Carla Blumenkrantz
Greenhouse Reps
What the Fire Can’t Burn
Inside a crematorium in Táchira, Venezuela, my father’s body is being pushed into the incinerator. I left Venezuela during the early days of Chávez’s presidency and returned several times to visit my parents. Even then, those visits had to be discreet. Criticizing Chávez was dangerous; it was never clear who supported the regime. Over time, those trips became increasingly difficult as the country’s situation worsened.

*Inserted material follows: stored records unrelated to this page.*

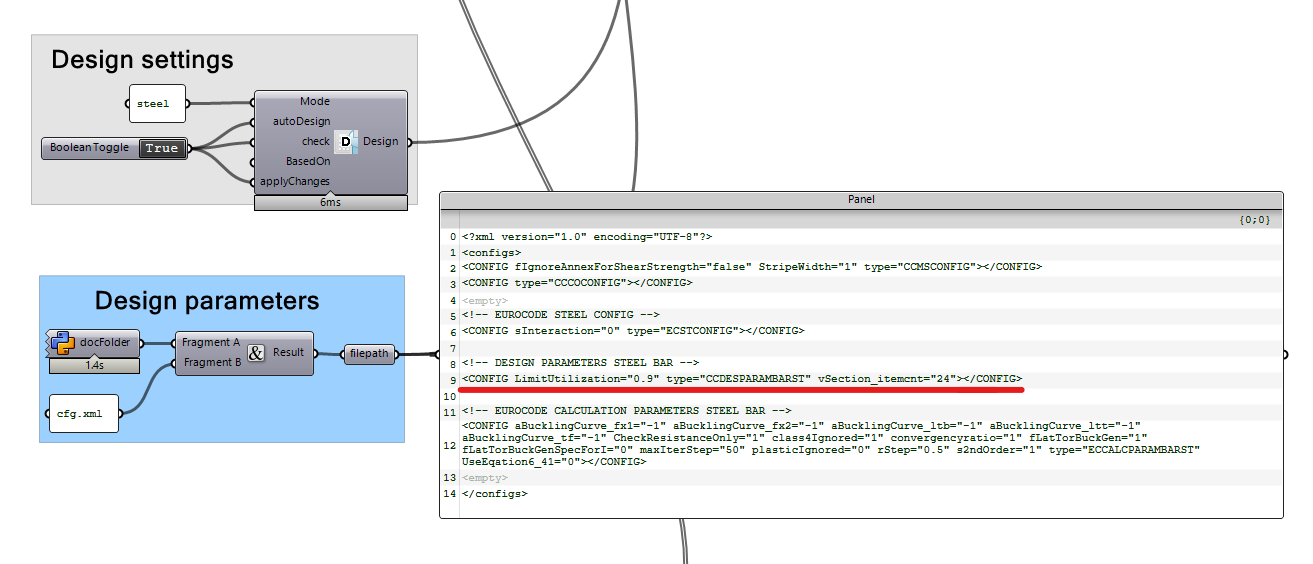The image size is (1313, 564).
Task: Select the applyChanges input
Action: click(295, 181)
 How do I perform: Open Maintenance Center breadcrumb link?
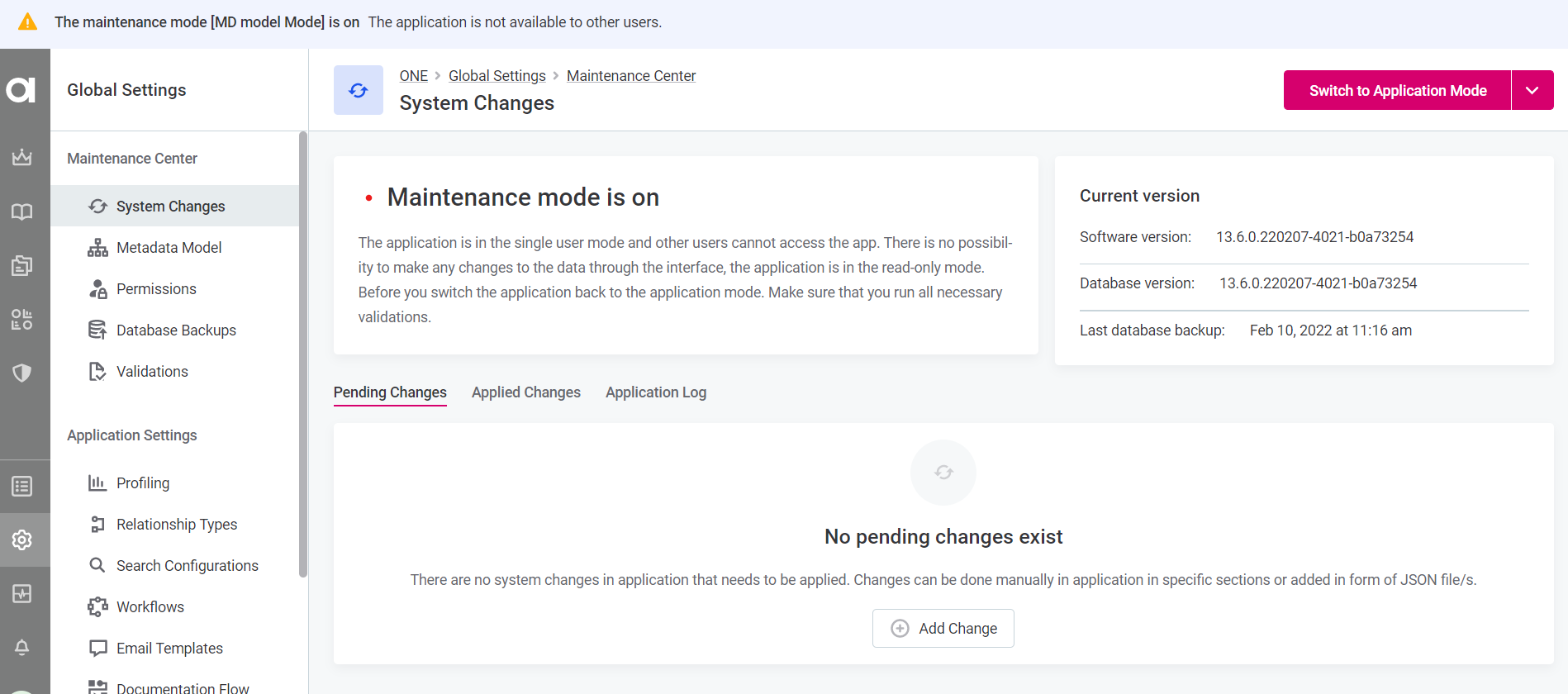tap(630, 76)
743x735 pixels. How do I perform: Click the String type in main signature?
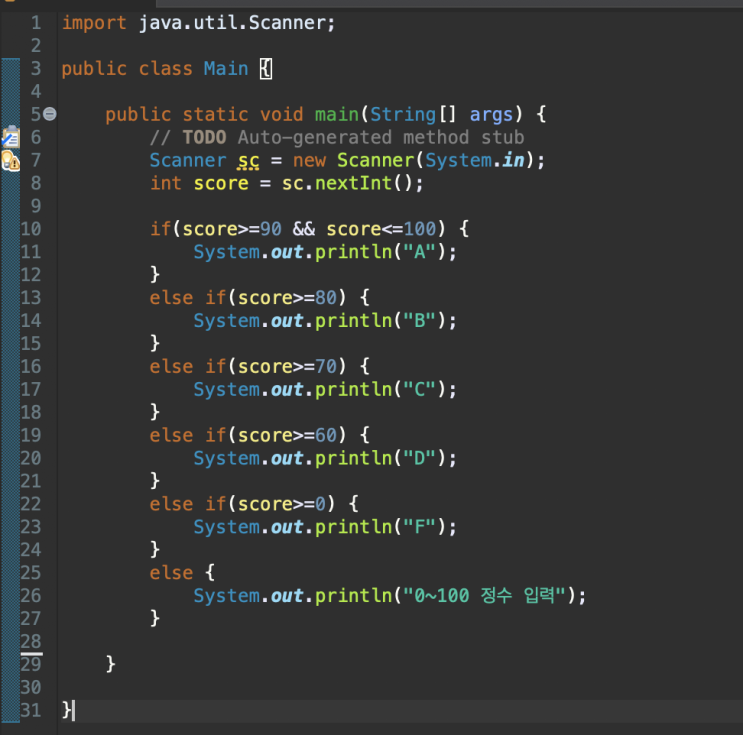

After my last visit, more than sixteen years passed without seeing my father again. Following his sudden and unexpected death, I made a quiet return to say goodbye. Because of the fraught political relationship between Venezuela and the United States, where I now reside as a U.S. citizen, this journey had to be made with much discretion. Like so many Venezuelans, I didn’t see my parent again until their death. It is a story shared by countless families fractured by the regime.
This image is a quiet witness to that return, and one of many invisible stories shaped by collapse, loss, and separation. My father was always an outspoken critic of Chávez. Before Chávez was even elected, he knew what was coming. He had seen him attempt a coup and sensed the danger long before others did. For more than two decades, he watched both Venezuela and the successful company he built through hard work slowly deteriorate under the regime’s grip.
He died six months ago, before seeing what is now unfolding in Venezuela as I write this. He was one of the millions who voted in 2024 for Edmundo González and María Corina Machado, holding on to the hope that this might be Venezuela’s last chance for change.
The fire burned the body of my father, but not his legacy. His last fight for democracy and a better future for our country lives on, even though he didn’t live to see it. Even so, he played a part in what’s happening now.